══ 文書セクション

見出し画像

敗者の語り

今年は負修羅を観る機会が多くあった。

敗戦の将が何者かの姿を借りて現れる。
やり取りの中で「自分こそが」と自身の正体を明かした後、敗者自身として亡霊の身で現れる。
現れた霊は自身の散り際や心残り等々を語り回向を頼んで消えていく。

霊が現れありし頃を語るというのは修羅物に限らないものの、個人的に修羅物でその形式がより印象的に感じられるのは、
無念を抱えるだろう敗者が霊となるある意味での当たり前さと、敗者を直接の語り手とすることでその当たり前さを超えた凄惨さが感じられるからだろうか。

橋掛はあの世とこの世をつなぐ演出装置だと聞くが、橋掛に現れるシテの姿にはなんとも言えないものがある。

敗者の語りといえば、四番目物であるが、多くの修羅物と同様に平家物語から題材を取り、敗者側をシテとする『景清』も観る機会があった。

『景清』であれば、盲目となって落ちぶれた姿を見せる景清が、遠路はるばる訪ねてきた娘を相手に合戦の様子を語り名を馳せた武将だった頃を思わせた後、跡を弔うように頼んで別れる。

景清は作り物の中にいるが、合戦を語る気迫はその前までとは別人で、あの世とこの世を跨いではいないものの、名将の過去の姿を落ちぶれた今に現して憑き物がついたかのように感じられもする(髭景清の面で大口袴を着用した武士の気骨が残る演出だったから尚更なのかもしれない)。

演劇にはあまり縁も興味もなく過ごしてしまってきたのでいい加減な感想であるが、
敗者を主役とし敗者の語りに耳を傾けて跡を弔うという一定の形式が確立しているものは他にあまり無いのではないかと思う。

════
══ データセット内容

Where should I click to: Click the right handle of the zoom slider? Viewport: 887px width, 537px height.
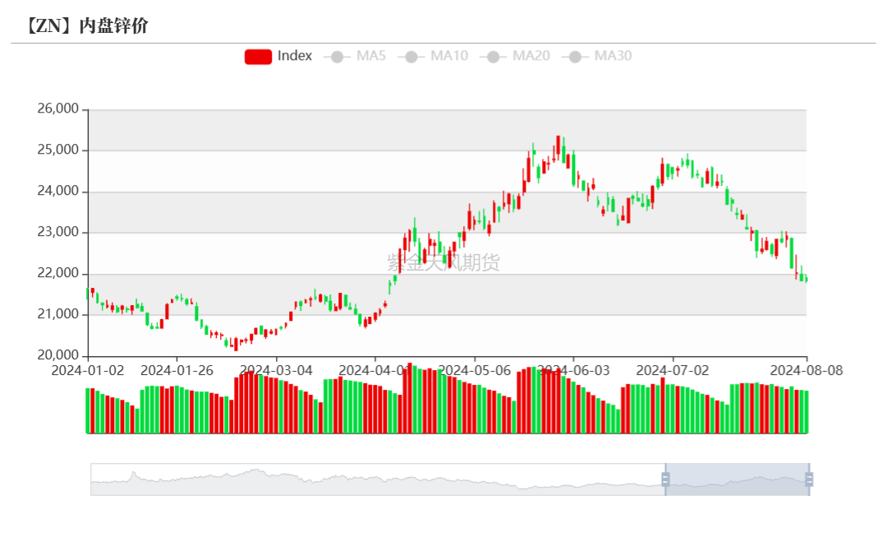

════

▶ _指示と要件_: 上の敗者の語りについての文章のうち、「敗戦の将が何者かの姿を借りて現れる。」から始まり「なんとも言えないものがある。」で終わる部分を一字一句違えずに書き写すこと。

▶ _出力結果_:
敗戦の将が何者かの姿を借りて現れる。
やり取りの中で「自分こそが」と自身の正体を明かした後、敗者自身として亡霊の身で現れる。
現れた霊は自身の散り際や心残り等々を語り回向を頼んで消えていく。

霊が現れありし頃を語るというのは修羅物に限らないものの、個人的に修羅物でその形式がより印象的に感じられるのは、
無念を抱えるだろう敗者が霊となるある意味での当たり前さと、敗者を直接の語り手とすることでその当たり前さを超えた凄惨さが感じられるからだろうか。

橋掛はあの世とこの世をつなぐ演出装置だと聞くが、橋掛に現れるシテの姿にはなんとも言えないものがある。